What do you get when you cross Bradley Cooper with a Clive Barker horror story? The answer: 2008’s gory cult classic The Midnight Meat Train. Though a slashed theatrical release buried the film, this disturbing bloodbath has been unearthed on Paramount+.
Before Bradley Cooper broke out with The Hangover, he starred in The Midnight Meat Train, a bloody throwback slasher film.
Bradley Cooper leads The Midnight Meat Train as Leon, a photographer keen on capturing the grit of city life. After his portfolio is rejected by a high-profile gallery owner for being too safe, Leon ventures out in search of danger. Spoiler alert: he finds it.
Leon captures a brutal act of violence on a subway and becomes obsessed with tracking down a serial killer who has been enacting carnage on the late-night train for years. Leon spirals down a tunnel of mystery that slowly unravels a conspiracy that goes all the way to the bottom.
Bradley Cooper struggles to gain the support of the police and even his own girlfriend, portrayed by actress Leslie Bibb. The Midnight Meat Train speeds toward a sinister conclusion that is a must-see for horror fans.
This Bradley Cooper film is unlike any other. The Midnight Meat Train was adapted from Barker’s short story by Pet Sematary (2019) screenwriter Jeff Buhler and directed by Japanese filmmaker Ryûhei Kitamura. The result was a dark, tense, and revolting horror mystery, complete with the hyper-stylized sensibilities of 2008.
The film was originally set as the feature directorial debut of Patrick Tatopoulos, a special effects wizard and production designer who had cut his teeth on movies like Independence Day, I, Robot, and Underworld. It was scheduled to shoot in New York City in 2005.
Tatopoulos was replaced by Kitamura and, in an effort to cut costs, Bradley Cooper and the rest of the gang shot The Midnight Meat Train in the Los Angeles metro system. Production finally began in the spring of 2007.
Despite praise from fans and critics, Bradley Cooper’s performance in The Midnight Meat Train was buried by Lionsgate and never had a full theaterical release.

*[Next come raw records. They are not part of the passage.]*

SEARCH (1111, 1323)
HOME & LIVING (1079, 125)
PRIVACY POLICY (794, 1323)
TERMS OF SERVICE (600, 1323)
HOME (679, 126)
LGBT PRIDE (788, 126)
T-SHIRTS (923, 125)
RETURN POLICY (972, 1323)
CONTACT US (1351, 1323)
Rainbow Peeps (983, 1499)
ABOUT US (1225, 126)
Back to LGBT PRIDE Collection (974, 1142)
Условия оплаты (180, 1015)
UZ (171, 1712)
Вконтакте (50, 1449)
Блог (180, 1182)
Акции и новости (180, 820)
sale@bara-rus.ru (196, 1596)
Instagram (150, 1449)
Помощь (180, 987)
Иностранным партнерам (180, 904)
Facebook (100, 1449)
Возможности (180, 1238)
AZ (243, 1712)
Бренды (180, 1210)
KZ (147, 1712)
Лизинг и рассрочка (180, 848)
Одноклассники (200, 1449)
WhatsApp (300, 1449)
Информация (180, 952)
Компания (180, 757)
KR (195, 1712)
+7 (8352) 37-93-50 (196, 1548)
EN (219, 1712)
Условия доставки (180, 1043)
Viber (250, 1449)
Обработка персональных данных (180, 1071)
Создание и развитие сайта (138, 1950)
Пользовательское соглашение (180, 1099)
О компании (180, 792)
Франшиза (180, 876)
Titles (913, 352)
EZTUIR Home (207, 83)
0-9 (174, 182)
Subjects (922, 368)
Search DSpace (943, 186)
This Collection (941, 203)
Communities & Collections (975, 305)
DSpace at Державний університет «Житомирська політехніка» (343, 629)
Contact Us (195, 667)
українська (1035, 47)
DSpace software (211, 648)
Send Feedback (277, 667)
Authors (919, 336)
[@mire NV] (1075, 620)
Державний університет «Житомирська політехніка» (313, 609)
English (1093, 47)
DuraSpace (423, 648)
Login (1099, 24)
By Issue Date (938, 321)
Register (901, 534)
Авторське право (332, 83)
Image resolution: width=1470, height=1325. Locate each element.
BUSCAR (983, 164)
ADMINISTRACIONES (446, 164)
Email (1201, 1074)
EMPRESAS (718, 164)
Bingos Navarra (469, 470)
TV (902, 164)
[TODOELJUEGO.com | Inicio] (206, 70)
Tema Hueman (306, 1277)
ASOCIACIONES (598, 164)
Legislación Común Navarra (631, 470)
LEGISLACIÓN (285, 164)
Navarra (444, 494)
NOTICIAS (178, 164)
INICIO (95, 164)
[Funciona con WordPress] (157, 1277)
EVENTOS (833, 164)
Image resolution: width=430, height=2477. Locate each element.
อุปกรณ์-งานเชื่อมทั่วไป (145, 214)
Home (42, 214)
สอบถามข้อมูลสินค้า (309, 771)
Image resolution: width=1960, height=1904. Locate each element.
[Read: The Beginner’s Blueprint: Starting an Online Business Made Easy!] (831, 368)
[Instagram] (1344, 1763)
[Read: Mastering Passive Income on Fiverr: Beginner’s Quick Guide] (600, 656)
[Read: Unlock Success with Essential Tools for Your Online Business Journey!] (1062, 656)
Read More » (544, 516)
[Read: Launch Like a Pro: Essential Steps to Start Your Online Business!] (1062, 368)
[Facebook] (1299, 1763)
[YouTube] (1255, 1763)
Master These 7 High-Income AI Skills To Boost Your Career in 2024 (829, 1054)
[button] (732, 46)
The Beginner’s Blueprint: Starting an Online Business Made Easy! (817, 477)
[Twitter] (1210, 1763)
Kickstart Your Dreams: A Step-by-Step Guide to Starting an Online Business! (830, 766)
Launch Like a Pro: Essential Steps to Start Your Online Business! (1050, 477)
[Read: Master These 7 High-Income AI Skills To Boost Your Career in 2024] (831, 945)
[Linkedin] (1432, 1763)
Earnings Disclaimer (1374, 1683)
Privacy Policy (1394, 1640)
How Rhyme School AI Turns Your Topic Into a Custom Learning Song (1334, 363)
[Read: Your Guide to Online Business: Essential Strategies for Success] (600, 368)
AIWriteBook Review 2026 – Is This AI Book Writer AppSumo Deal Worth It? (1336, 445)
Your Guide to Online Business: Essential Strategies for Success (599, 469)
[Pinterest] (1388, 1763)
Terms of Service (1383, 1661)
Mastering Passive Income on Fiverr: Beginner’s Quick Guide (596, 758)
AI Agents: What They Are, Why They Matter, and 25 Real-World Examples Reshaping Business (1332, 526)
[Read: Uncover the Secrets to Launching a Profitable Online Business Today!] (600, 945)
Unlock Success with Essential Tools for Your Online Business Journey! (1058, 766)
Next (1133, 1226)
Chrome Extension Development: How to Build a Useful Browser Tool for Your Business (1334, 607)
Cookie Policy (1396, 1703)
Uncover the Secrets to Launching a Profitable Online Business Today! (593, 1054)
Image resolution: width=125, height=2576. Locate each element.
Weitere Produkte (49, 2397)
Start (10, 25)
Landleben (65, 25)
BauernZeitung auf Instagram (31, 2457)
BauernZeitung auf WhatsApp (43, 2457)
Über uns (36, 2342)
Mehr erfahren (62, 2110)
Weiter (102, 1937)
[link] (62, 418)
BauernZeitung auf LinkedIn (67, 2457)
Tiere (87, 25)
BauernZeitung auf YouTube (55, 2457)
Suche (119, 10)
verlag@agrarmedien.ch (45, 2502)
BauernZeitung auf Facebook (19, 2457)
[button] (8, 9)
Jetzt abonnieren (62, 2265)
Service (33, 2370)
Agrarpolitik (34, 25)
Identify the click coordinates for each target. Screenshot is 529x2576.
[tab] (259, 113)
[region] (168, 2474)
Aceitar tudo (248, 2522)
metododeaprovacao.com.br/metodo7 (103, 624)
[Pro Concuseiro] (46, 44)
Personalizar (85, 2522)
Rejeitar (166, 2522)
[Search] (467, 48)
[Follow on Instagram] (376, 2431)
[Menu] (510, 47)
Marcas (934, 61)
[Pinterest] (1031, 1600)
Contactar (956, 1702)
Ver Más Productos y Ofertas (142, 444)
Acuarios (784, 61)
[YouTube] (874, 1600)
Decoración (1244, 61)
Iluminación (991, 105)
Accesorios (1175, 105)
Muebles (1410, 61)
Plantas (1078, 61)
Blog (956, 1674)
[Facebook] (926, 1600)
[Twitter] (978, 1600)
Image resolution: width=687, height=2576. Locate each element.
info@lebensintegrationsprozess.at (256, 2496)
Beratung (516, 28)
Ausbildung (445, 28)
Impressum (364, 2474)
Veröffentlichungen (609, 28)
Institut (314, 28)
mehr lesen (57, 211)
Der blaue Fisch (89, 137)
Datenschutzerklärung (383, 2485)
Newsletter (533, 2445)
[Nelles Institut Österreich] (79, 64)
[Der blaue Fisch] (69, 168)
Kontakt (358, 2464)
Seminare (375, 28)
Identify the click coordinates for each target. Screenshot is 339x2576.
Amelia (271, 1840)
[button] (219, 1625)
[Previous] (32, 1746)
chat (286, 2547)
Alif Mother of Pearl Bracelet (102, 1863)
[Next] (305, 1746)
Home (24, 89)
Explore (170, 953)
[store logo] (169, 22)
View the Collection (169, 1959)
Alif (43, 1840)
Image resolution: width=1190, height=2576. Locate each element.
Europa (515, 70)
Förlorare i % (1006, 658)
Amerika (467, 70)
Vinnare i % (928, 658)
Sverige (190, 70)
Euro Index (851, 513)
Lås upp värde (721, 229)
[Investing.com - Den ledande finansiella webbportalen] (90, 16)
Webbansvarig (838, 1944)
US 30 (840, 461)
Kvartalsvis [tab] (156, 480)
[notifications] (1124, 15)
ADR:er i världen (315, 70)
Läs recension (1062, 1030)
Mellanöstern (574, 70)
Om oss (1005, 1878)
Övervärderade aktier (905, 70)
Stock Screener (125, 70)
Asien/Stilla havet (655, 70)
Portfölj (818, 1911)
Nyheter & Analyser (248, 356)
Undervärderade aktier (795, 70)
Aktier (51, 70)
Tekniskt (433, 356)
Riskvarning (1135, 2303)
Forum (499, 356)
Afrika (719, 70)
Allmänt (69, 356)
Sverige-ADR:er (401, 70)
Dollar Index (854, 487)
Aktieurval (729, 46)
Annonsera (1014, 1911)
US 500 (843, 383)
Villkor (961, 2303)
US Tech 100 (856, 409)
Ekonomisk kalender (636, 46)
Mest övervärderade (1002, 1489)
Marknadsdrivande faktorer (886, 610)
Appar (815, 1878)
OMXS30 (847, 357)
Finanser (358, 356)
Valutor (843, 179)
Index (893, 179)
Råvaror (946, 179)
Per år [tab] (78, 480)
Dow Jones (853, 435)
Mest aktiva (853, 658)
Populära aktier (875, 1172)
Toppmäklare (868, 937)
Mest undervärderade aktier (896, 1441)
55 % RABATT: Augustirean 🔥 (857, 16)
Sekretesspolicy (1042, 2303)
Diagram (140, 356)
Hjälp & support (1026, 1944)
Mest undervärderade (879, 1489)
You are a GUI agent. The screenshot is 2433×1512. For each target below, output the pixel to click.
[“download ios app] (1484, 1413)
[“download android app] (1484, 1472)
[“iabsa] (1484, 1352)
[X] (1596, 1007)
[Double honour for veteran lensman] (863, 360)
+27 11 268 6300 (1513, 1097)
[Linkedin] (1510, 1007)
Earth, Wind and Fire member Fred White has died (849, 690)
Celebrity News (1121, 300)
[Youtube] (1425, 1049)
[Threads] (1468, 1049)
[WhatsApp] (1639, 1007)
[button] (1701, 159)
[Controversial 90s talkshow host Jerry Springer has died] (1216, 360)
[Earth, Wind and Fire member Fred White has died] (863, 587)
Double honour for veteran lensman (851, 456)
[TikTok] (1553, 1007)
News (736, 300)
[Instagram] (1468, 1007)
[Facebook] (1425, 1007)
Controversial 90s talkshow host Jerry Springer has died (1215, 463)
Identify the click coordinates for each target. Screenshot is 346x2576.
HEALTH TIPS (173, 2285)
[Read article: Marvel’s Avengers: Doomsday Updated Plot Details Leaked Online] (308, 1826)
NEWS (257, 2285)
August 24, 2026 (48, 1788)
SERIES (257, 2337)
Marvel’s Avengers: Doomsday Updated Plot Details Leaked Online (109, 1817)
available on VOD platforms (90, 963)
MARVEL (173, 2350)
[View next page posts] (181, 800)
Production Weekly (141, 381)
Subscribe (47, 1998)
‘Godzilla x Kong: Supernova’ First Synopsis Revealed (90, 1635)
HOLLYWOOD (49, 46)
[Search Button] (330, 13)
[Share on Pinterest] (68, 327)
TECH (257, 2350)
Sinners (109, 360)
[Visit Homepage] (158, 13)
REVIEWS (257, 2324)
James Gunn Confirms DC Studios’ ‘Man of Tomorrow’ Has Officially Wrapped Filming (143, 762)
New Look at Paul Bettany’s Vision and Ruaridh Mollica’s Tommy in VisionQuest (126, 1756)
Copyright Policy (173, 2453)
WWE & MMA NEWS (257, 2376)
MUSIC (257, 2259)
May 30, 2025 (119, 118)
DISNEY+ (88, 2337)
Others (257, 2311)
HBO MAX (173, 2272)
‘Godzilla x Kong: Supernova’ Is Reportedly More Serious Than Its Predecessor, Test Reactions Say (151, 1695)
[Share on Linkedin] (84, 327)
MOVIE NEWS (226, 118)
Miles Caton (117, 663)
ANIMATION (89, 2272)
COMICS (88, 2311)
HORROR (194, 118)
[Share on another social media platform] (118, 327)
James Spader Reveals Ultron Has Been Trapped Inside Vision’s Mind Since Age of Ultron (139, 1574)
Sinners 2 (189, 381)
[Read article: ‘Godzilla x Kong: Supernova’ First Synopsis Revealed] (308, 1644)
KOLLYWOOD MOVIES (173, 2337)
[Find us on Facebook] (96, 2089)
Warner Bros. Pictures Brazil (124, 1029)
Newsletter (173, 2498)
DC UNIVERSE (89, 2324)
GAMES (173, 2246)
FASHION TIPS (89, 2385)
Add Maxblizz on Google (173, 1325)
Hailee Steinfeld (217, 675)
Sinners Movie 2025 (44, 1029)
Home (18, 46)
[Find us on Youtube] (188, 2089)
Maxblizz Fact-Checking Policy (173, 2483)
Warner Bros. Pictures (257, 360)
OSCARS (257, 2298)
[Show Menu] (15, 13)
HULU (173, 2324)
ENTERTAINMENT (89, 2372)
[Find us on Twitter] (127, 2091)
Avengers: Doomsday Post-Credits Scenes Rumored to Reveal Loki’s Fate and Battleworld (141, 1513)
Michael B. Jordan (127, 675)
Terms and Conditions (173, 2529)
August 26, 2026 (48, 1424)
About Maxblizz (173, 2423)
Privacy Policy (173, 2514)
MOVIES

Lionsgate distributed the film but only opened the movie in the secondary theatrical market, limiting the release to about 100 screens. It was then quickly released on DVD, much to the filmmakers’ dismay. Clive Barker openly criticized Lionsgate’s Joe Drake for burying other films in order to venerate The Strangers, for which Drake was a producer.
Critics that saw The Midnight Meat Train generally liked it, praising the acting from Bradley Cooper, Leslie Bibb, Vinnie Jones, and the rest of the cast. The film carries a 73 percent critics score on Rotten Tomatoes on the consensus that it delivers the thrills, scares, and gore its target audience seeks.
Bradley Cooper’s Career Took Off After Midnight Meat Train
Bradley Cooper jumped from Midnight Meat Train into the following year’s breakout hit The Hangover. That film launched Cooper from a solid supporting actor to a bankable leading man. The Hangover spawned a lucrative trilogy of comedies that provided a steady stream for Cooper as he expanded his dramatic horizons.
Cooper has since led an exciting and successful career as an actor, director, and producer. His performance in 2012’s Silver Linings Playbook earned the actor his first Oscar nomination, which he followed up with nominations for his work in American Hustle, American Sniper, and A Star is Born. As a producer, his films Joker, A Star is Born, American Sniper, and Nightmare Alley were nominated for Best Picture.
Bradley Cooper’s horror background with Midnight Meat Train paired with the gnarly sensibilities of director James Gunn to bring about Rocket Raccoon in the Guardians of the Galaxy trilogy. The character may be Cooper’s most iconic, but it is easy to forget that such a high-profile actor lurks beneath the CGI surface of the lovable a-hole.
Bradley Cooper will be on both sides of the camera in his upcoming film Maestro. Directed by Cooper, the biopic chronicles the life of esteemed composer Leonard Bernstein. The film, like much of Cooper’s recent work, is billed as an awards season darling, which only makes his genre roots in The Midnight Meat Train more intriguing.
The evolution of Cooper’s career is a fascinating one, and The Midnight Meat Train is an important piece of the puzzle. It stands out among his list of comedies, dramas, and action films, and the film’s troubled release leaves it begging for discovery.
Now, 15 years after its release, fans of Bradley Cooper can head to Paramount+ and ride The Midnight Meat Train all the way to the end of the bloody line.